> Collected data
*-*-*
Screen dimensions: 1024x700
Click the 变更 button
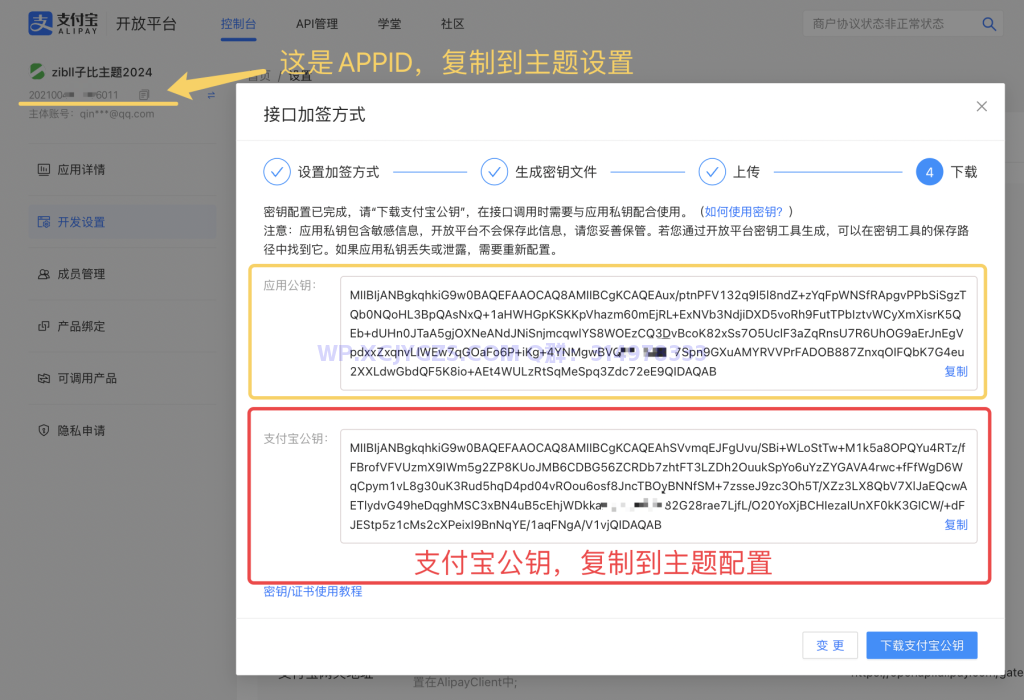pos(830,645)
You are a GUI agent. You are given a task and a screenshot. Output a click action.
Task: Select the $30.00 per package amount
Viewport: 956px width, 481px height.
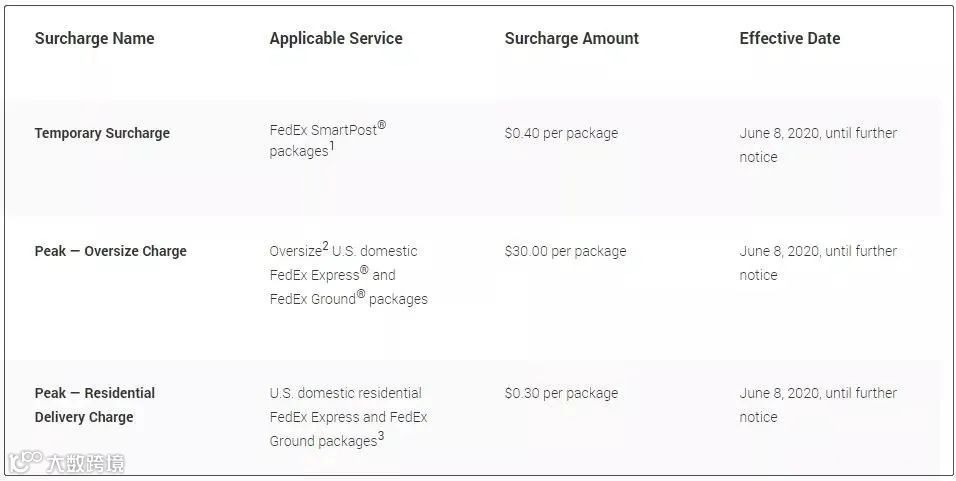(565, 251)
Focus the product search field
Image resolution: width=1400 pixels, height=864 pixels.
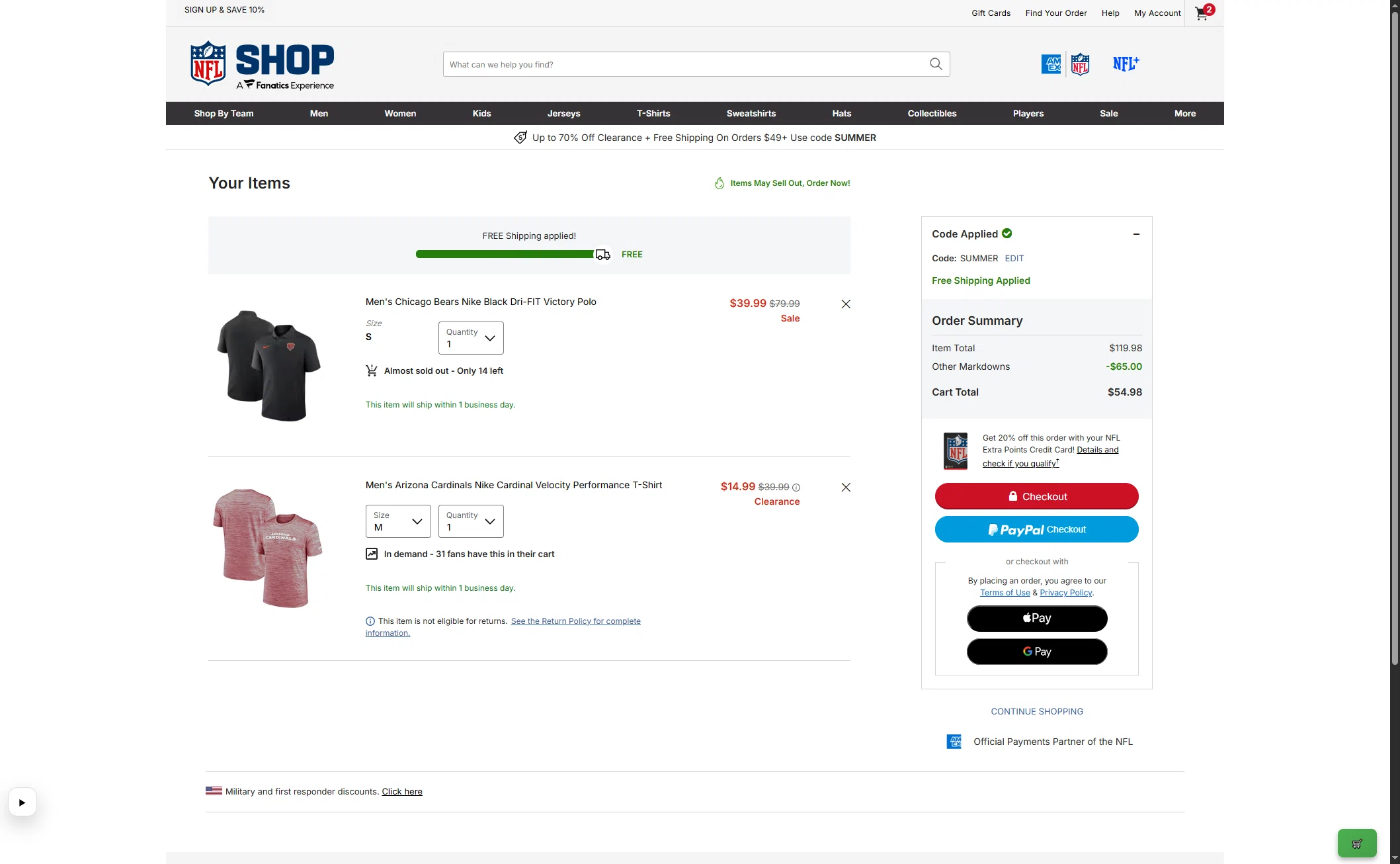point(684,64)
*-*-*
> What you will do
Reproduce all the data as it stands. The pictures are not part of the copy.

> Expected answer
Screen dimensions: 1024x700
Click the 变更 button
pos(830,645)
You are a GUI agent. You are given a task and a screenshot. Output a click action.
Task: Select the $30.00 per package amount
Viewport: 956px width, 481px height.
(565, 251)
Focus the product search field
Image resolution: width=1400 pixels, height=864 pixels.
point(684,64)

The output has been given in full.